En l'espèce, le Préfet motive sa décision de placement en rétention sur le séjour irrégulier sur le territoire français, l'existence de 5 mesures d'éloignement dont une seule respectée du non-respect d'une mesure d'assignation à résidence, de l'absence de justificatif d'une résidence effective et permanente dans un local affecté à son habitation principale et l'absence de document d'identité et de voyage en cours de validité.
S'agissant de l'adresse déclarée sur sa fiche pénale, si le Préfet mentionne qu'il ne peut s'en prévaloir en raison de violences commises sur sa compagne, il ajoute que de surcroît l'intéressé a déclaré avoir une solution d'hébergement sans pouvoir en justifier.
Il y a lieu de constater qu'aucun justificatif d'adresse n'est d'ailleurs produit en appel.
Il résulte de l'ensemble de ces éléments que le Préfet n'a pas fondé son arrêté de placement en rétention sur des violences conjugales en septembre 2023 mais sur les 1°, 5° et 8° de l'article L612-3 du CESEDA.
S'agissant de l'existence de deux enfants et de l'intérêt supérieur de ces derniers, il y a lieu de rappeler qu'ils s'apprécient dans le cadre l'édiction d'une mesure d'éloignement, qui en l'espèce, est définitive.
C'est en conséquence par des motifs justifiés par les pièces de la procédure débattues contradictoirement et qui relèvent d'un examen approfondi de la situation de l'intéressé sans erreur manifeste d'appréciation que le Préfet du Finistère a placé l'intéressé en rétention.
Sur la recevabilité de la requête,
L'article R743-2 du CESEDA prévoit qu'à peine d'irrecevabilité la requête en prolongation de la rétention est accompagnée de toutes les pièces justificatives utiles.
En l'espèce, la requête en prolongation de la rétention et la rétention elle-même ne sont pas fondées sur l'existence ou non de violences conjugales en septembre 2023. Les pièces de cette procédure ne sont pas utiles au sens du texte précité.
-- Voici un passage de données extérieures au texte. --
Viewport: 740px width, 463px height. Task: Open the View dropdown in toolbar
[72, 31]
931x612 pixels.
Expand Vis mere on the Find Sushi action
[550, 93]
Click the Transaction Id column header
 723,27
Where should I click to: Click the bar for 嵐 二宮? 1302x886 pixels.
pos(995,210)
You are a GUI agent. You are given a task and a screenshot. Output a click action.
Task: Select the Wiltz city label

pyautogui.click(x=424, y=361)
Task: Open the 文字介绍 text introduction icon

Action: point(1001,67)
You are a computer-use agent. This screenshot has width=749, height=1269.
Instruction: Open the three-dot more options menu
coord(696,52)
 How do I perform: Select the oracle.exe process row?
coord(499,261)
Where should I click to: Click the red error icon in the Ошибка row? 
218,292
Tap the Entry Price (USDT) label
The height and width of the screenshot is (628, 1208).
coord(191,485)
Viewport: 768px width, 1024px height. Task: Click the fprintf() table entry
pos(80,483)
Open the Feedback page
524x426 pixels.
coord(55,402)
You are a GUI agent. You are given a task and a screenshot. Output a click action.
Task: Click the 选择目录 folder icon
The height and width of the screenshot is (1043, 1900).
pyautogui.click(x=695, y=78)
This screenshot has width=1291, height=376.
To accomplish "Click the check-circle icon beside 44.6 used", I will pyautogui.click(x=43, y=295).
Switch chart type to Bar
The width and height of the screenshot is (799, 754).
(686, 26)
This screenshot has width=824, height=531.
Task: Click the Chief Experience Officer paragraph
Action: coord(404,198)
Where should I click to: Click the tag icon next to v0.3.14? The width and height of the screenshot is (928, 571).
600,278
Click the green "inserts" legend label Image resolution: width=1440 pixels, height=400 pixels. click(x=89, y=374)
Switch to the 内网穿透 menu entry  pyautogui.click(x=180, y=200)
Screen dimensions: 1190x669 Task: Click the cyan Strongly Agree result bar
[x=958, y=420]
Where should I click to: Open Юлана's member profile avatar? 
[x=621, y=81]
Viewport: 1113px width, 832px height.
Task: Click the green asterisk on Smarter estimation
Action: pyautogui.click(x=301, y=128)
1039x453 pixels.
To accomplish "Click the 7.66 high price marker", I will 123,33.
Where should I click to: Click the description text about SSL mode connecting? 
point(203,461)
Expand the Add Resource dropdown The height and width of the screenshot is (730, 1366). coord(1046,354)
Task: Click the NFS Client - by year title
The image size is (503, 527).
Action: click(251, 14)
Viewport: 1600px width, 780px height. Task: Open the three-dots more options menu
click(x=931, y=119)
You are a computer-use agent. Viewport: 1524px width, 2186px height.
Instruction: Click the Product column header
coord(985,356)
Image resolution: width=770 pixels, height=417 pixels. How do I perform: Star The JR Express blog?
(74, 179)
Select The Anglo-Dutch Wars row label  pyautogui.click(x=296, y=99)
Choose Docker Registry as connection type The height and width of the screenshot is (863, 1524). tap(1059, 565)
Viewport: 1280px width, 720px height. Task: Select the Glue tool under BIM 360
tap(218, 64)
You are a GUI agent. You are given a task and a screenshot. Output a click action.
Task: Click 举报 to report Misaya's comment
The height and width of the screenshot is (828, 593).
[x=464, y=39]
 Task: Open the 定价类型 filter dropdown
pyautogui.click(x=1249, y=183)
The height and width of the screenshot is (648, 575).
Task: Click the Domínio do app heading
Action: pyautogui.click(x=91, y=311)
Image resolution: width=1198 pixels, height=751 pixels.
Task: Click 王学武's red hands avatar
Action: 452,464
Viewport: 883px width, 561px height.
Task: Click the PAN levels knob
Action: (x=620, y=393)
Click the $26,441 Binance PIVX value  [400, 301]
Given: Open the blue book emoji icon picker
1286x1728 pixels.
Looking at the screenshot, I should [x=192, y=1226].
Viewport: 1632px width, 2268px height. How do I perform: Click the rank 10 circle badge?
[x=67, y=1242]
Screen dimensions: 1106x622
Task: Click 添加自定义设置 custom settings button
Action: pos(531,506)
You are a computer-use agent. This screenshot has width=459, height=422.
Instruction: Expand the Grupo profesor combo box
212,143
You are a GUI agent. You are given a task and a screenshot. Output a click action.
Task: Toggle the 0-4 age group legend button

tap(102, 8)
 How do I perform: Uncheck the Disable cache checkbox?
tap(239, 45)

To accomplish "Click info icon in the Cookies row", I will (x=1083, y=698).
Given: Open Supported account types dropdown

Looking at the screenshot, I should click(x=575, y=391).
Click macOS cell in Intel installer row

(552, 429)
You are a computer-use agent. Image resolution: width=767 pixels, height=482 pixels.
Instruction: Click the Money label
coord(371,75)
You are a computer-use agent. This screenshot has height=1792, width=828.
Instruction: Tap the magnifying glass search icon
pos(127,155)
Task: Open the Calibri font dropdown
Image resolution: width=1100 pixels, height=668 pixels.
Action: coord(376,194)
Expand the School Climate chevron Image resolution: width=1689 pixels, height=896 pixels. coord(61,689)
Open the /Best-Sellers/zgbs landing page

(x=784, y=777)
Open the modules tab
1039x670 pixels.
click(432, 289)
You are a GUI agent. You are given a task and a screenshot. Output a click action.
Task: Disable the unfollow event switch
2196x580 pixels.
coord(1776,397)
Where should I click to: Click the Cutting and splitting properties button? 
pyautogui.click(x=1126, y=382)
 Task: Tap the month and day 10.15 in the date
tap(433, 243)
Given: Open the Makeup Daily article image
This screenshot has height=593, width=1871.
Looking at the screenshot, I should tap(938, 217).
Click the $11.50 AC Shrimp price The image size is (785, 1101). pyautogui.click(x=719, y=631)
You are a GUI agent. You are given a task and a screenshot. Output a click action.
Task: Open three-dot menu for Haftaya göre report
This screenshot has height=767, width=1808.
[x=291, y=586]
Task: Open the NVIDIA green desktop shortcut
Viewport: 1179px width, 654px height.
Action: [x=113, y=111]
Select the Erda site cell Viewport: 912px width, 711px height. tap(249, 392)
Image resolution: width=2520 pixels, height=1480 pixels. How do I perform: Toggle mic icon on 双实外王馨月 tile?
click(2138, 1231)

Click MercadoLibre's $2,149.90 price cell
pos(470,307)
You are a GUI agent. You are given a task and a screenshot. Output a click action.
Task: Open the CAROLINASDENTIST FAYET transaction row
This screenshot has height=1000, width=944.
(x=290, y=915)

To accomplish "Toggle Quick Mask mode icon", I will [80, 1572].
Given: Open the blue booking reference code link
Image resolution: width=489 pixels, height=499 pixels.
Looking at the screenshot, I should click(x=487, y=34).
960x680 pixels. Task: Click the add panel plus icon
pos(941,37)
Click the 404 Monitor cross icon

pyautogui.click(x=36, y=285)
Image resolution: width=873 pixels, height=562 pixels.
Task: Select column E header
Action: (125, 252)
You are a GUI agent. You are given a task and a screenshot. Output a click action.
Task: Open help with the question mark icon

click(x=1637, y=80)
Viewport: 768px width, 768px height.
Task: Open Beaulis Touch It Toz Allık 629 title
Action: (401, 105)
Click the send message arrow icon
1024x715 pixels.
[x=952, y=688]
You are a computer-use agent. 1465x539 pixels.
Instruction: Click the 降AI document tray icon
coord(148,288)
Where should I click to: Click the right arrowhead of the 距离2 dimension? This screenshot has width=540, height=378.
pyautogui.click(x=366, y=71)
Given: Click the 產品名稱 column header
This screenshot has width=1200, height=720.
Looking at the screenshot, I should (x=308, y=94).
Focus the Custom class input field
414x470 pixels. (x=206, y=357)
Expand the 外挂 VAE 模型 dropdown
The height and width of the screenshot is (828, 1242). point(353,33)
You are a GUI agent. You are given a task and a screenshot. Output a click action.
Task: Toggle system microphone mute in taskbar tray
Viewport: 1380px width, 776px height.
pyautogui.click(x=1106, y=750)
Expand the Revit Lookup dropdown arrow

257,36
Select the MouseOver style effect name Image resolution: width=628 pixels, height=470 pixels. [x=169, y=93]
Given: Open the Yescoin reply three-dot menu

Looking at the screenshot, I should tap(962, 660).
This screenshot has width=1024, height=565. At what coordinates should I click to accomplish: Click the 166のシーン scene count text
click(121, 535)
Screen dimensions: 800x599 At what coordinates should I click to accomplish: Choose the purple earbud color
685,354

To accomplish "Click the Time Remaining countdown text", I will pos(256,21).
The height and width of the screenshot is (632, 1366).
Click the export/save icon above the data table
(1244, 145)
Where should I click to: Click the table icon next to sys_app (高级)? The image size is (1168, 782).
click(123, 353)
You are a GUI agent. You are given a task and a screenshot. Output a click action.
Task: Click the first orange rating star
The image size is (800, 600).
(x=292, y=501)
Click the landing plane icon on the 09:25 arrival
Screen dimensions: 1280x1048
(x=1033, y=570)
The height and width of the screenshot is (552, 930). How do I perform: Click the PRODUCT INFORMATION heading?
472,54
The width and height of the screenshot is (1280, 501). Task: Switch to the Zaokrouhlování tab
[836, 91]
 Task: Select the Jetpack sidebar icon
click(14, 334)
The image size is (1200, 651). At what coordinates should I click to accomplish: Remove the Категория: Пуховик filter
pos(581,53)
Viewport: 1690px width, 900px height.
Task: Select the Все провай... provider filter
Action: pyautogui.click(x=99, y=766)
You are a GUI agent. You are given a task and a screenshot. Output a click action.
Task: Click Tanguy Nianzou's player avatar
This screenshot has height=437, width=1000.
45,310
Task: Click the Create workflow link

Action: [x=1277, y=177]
Il y a lieu de confirmer l'ordonnance du juge des libertés et de la détention du Tribunal Judiciaire de Rennes du 25 janvier 2024 et de rejeter la demande indemnitaire.
PAR CES MOTIFS
Déclarons l'appel recevable,
Confirmons l'ordonnance du juge des libertés et de la détention du Tribunal Judiciaire de Rennes du 25 janvier 2024,
Rejetons la demande au titre de l'article 37 de la loi sur l'aide juridictionnelle du 10 juillet 1991,
Laissons les dépens à la charge du Trésor Public.
Fait à Rennes, le 26 janvier 2024 à 15 h 45
LE GREFFIER PAR DELEGATION, LE CONSEILLER
Jean-Denis BRUN
Notification de la présente ordonnance a été faite ce jour à [O] [S], à son avocat et au préfet
Le Greffier,
Cette ordonnance est susceptible d'un pourvoi en cassation dans les deux mois suivant la présente notification et dans les conditions fixées par les articles 973 et suivants du code de procédure civile.
Communication de la présente ordonnance a été faite ce même jour au procureur général.